Scientists Unveil Surprising Secrets of a 40-Year-Old Catalyst
3D model of the active center of the catalyst Titanium Silicalite -1 with the titanium pair (light grey).
Credit: ETH Zürich
Activity of the industrial catalyst TS-1 relies on titanium pairs/Important discovery for catalyst development.
‘Titanium silicalite-1’ (TS-1) is not a new catalyst: It has been almost 40 years since its development and the discovery of its ability to convert propylene into propylene oxide, an important basic chemical in the chemical industry. Now, by combining various methods, a team of scientists from ETH Zurich, the University of Cologne, the Fritz Haber Institute and BASF has unveiled the surprising mechanism of action of this catalyst. From Cologne, the working group of Professor Dr. Albrecht Berkessel at the Department of Chemistry was involved. These findings will help catalyst research take an important step forward.
Propylene oxide is used in industry to make products such as polyurethanes, antifreeze additives and hydraulic fluids. More than 11 million metric tons of propylene oxide are produced annually in the chemical industry worldwide, of which 1 million metric tons are already produced by the oxidation of propylene with hydrogen peroxide. This chemical reaction is catalyzed by TS-1, a microporous, crystalline material made up of silicon and oxygen and containing small amounts of titanium. The catalyst has been used successfully for 40 years and experts assumed that the active center in TS-1 contains individual, isolated titanium atoms that ensure the special reactivity of the catalyst.

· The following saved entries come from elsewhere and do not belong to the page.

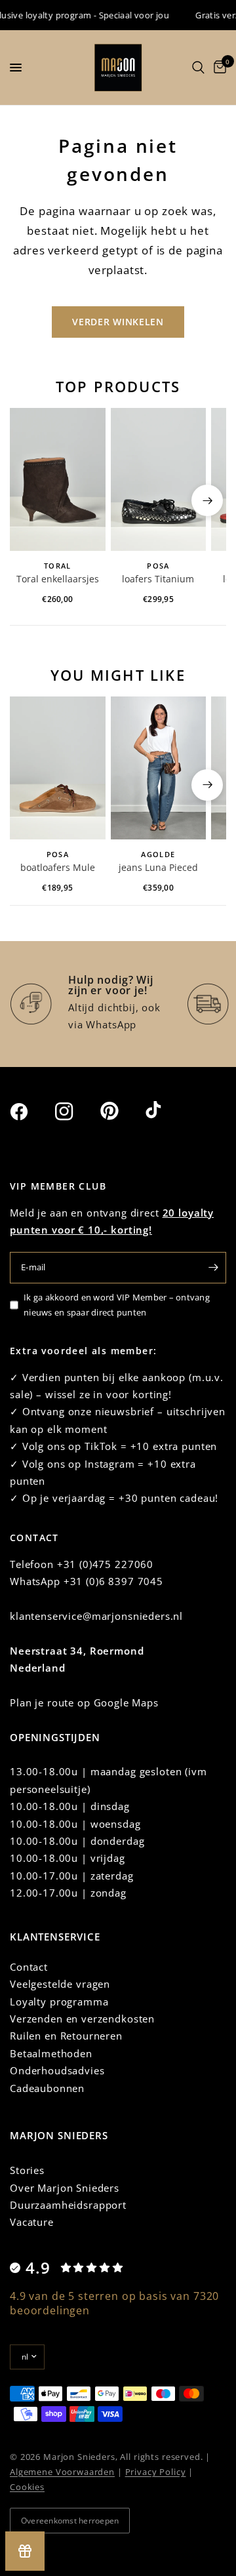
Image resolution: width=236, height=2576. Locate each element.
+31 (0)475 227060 (105, 1564)
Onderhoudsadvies (57, 2070)
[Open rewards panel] (25, 2551)
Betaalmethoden (51, 2053)
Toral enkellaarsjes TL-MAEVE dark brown (57, 580)
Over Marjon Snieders (64, 2187)
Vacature (32, 2221)
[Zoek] (198, 67)
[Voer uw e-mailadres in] (213, 1267)
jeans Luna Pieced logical (158, 868)
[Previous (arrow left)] (29, 500)
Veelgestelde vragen (60, 1983)
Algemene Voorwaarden (62, 2472)
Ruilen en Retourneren (66, 2035)
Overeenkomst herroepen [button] (70, 2520)
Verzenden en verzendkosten (82, 2018)
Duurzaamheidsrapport (68, 2204)
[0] (217, 67)
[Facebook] (31, 1111)
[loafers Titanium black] (158, 479)
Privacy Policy (155, 2472)
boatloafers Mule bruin (57, 868)
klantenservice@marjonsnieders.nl (96, 1615)
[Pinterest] (121, 1111)
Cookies (27, 2487)
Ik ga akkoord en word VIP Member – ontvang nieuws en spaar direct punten (117, 1304)
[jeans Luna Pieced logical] (158, 767)
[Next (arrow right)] (207, 500)
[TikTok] (166, 1111)
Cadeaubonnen (47, 2088)
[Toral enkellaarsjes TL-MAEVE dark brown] (58, 479)
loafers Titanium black (158, 580)
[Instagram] (76, 1111)
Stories (27, 2170)
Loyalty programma (59, 2001)
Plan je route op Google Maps (84, 1702)
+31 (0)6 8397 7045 (113, 1581)
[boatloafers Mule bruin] (58, 767)
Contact (29, 1966)
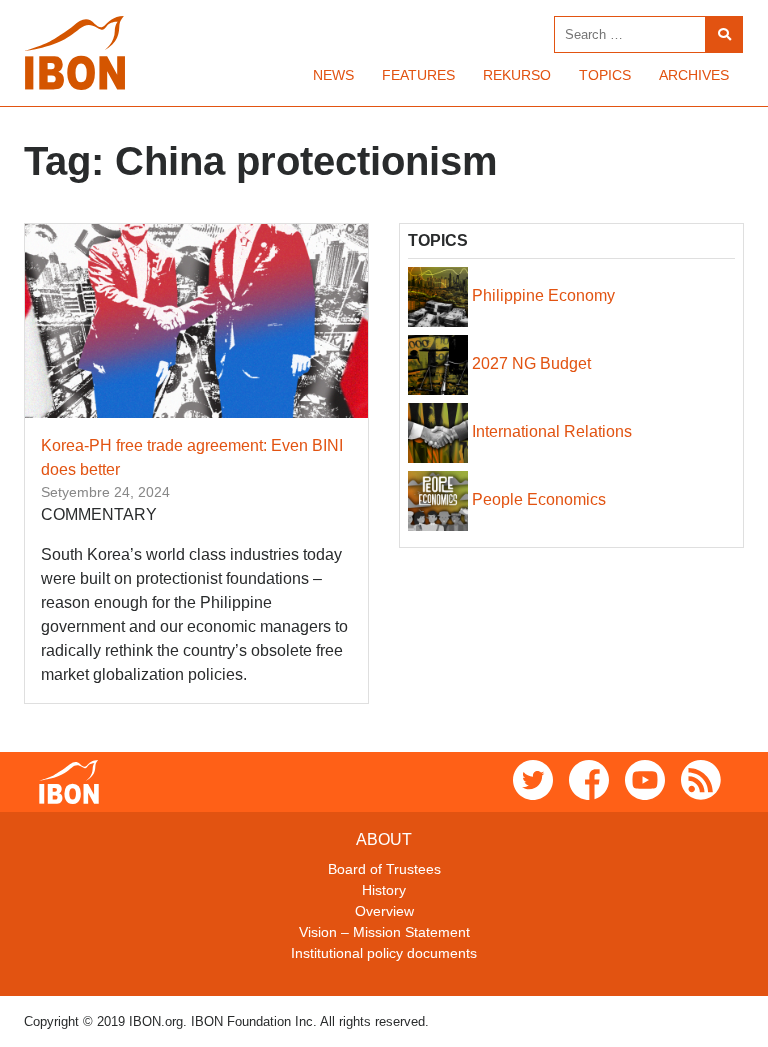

A team of researchers from the ETH Zurich, the University of Cologne, the Fritz Haber Institute and BASF questioned this assumption. “In recent years, doubts have arisen as to whether the assumption about the mechanism of action is correct, as it relies primarily on analogies with comparable catalysts and less on experimental evidence. But if you try to optimize a catalyst on the basis of a wrong assumption, it is very difficult and can lead you in the completely wrong direction. It was therefore important to examine this assumption more closely,” explains BASF scientist Dr. Henrique Teles, one of the co-authors of the scientific publication, the starting point for the collaboration.